At the end of September, an emergency room technician in the United States gave WIRED a real-time account of what it was like inside their hospital as a ransomware attack raged. With their digital systems locked down by hackers, health care workers were forced onto backup paper systems. They were already straining to manage patients during the pandemic; the last thing they needed was more chaos. "It is a life-or-death situation," the technician said at the time.
The same scenario was repeated around the country this year, as waves of ransomware attacks crashed down on hospitals and health care provider networks, peaking in September and October. School districts, meanwhile, were walloped by attacks that crippled their systems just as students were attempting to come back to class, either in person or remotely. Corporations and local and state governments faced similar attacks at equally alarming rates.
Ransomware has been around for decades, and it's a fairly straightforward attack: Hackers distribute malware that mass-encrypts data or otherwise blocks access to a target's systems, and then demand payment to release the digital hostages. It's a well-known threat, but one that's difficult to eradicate—something as simple as clicking a link or downloading a malicious attachment could give attackers the foothold they need. And even without that type of human error, large corporations and other institutions like municipal governments still struggle to devote the resources and expertise necessary to lay down basic defenses. After watching these attacks in 2020, though, incident responders say that the problem has escalated and that the ransomware forecast for next year looks pretty dire.
“I see no reason why ransomware would slow down in 2021," says Charles Carmakal, senior vice president and chief technical officer of the cybersecurity firm Mandiant, which is owned by FireEye. "Everything that's played out this year leads me to believe it’s going to just keep getting worse until something really dramatic happens. I anticipate seeing threat actors get more disruptive."

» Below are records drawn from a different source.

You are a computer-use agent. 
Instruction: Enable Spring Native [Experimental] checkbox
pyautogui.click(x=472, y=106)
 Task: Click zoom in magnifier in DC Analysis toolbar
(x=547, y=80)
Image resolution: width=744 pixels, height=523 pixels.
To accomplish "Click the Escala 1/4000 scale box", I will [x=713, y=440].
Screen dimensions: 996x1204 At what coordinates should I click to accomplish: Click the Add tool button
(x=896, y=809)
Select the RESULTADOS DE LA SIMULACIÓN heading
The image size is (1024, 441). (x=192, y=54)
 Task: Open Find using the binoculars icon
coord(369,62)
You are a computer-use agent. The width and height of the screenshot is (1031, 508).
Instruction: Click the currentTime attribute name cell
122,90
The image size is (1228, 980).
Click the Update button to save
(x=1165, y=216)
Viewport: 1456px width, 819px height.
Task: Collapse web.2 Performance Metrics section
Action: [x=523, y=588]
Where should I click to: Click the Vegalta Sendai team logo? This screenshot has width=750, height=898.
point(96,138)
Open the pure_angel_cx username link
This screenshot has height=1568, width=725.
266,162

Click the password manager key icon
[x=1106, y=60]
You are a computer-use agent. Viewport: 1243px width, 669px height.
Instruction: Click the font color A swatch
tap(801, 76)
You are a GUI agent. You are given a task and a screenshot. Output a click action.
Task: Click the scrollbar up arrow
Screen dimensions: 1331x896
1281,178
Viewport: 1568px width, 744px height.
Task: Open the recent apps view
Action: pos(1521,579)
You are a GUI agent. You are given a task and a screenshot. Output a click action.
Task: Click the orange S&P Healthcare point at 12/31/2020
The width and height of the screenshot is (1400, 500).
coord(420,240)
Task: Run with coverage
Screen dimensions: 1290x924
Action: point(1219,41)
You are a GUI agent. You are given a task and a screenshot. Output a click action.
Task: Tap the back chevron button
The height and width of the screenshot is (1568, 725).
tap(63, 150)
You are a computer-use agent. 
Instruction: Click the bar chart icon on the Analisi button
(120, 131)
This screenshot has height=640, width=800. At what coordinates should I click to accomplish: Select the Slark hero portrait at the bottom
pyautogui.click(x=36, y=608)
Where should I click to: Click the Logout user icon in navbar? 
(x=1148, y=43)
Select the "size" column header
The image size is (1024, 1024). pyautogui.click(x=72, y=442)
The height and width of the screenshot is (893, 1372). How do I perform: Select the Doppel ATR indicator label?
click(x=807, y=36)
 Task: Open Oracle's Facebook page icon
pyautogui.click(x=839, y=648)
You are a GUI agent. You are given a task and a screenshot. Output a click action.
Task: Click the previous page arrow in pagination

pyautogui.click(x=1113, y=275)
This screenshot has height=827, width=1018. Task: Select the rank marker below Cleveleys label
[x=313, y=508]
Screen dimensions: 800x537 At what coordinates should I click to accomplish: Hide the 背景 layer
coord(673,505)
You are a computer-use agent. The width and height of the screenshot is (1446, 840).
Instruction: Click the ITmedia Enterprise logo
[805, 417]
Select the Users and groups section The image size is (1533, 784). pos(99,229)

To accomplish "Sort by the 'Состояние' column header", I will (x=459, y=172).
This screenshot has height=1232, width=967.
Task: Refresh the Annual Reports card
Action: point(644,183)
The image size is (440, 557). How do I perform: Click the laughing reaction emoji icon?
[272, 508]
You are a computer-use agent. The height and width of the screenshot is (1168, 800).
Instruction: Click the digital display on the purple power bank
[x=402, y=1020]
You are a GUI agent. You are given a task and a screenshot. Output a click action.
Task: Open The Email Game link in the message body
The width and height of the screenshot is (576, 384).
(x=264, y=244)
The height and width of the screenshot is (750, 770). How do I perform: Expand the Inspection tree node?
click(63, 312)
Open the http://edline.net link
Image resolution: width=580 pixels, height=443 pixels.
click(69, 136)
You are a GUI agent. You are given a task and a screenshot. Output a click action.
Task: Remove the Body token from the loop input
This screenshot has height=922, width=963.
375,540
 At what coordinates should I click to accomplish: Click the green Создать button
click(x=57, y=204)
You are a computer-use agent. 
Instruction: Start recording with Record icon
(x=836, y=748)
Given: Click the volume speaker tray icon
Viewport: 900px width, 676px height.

Though some researchers say that the scale and severity of ransomware attacks crossed a bright line in 2020, others describe this year as simply the next step in a gradual and, unfortunately, predictable devolution. After years spent honing their techniques, attackers are growing bolder. They've begun to incorporate other types of extortion like blackmail into their arsenals, by exfiltrating an organization's data and then threatening to release it if the victim doesn't pay an additional fee. Most significantly, ransomware attackers have transitioned from a model in which they hit lots of individuals and accumulated many small ransom payments to one where they carefully plan attacks against a smaller group of large targets from which they can demand massive ransoms. The antivirus firm Emsisoft found that the average requested fee has increased from about $5,000 in 2018 to about $200,000 this year.
To make all of this happen, ransomware gangs have professionalized. A whole underground economy has developed to provide support services like stolen credentials or even consulting time with network access specialists. As a result, Emsisoft threat analyst Brett Callow says, it's not so much that the quantity or pattern of attacks has changed, it's that those attacks have become even more effective and intrusive.
"Ransomware always has peaks and troughs," Callow says. "I really think that things haven’t changed much over the course of the year. It's something that's gradual over a period of time. But credit where credit is due, the ransomware groups have done a tremendous job of growing their business."
Researchers and incident responders are wholly focused on trying to change ransomware's threatening course. On Monday, the Institute for Security and Technology launched a Ransomware Task Force with partners like Microsoft, the Shadowserver Foundation, Citrix, and McAfee.
"Ransomware incidents have been growing unchecked, and this economically destructive cybercrime has increasingly led to dangerous, physical consequences," the group said in a statement. "The RTF’s founding members understand that ransomware is too large of a threat for any one entity to address."
One way the security industry has been working to stop more ransomware attacks is through information sharing between incident responders and institutions that may be on attackers' hit lists. Defenders can get ahead of certain campaigns, because increasingly hackers will infiltrate a target network and then wait patiently to deploy their ransomware at the most strategic moment—meaning the most disadvantageous moment for victims. For example, in a number of ransomware attacks on schools this fall, hackers laid groundwork during the summer but waited to actually launch their assault so districts would be caught at a busy time. While it can create leverage and urgency that forces victims to pay, this approach also gives incident responders an opening to detect and neutralize network threats before hackers actually use their position to mount an attack.
Mandiant's Carmakal also notes that some major law enforcement actions related to ransomware will become public in 2021. “We’ll see the fruits of that in the coming months," he says. “Law enforcement is particularly interested in arrests and indictments that can have a real impact on threat actors." International cooperation to apprehend and prosecute individuals is crucial to making a dent in the problem. There may also need to be other strong policy efforts from countries like the US, such as sanctions against countries that harbor ransomware actors.
For now, though, responders emphasize that companies and other organizations can still protect themselves. They can make ransomware less lucrative for attackers by focusing on basic security protections and tightening their defenses in fundamental ways. This not only makes it more difficult for attackers to find vulnerable targets in the first place; it can make it less likely that victims will actually need to pay a ransom to restore their services if they do get hit.
“Organizations need to get the basics right, that is absolutely critical,” Emsisoft's Callow says. “In the past, companies could often get away with having somewhat weak security, but now they can’t. They'll pay the price literally and figuratively.”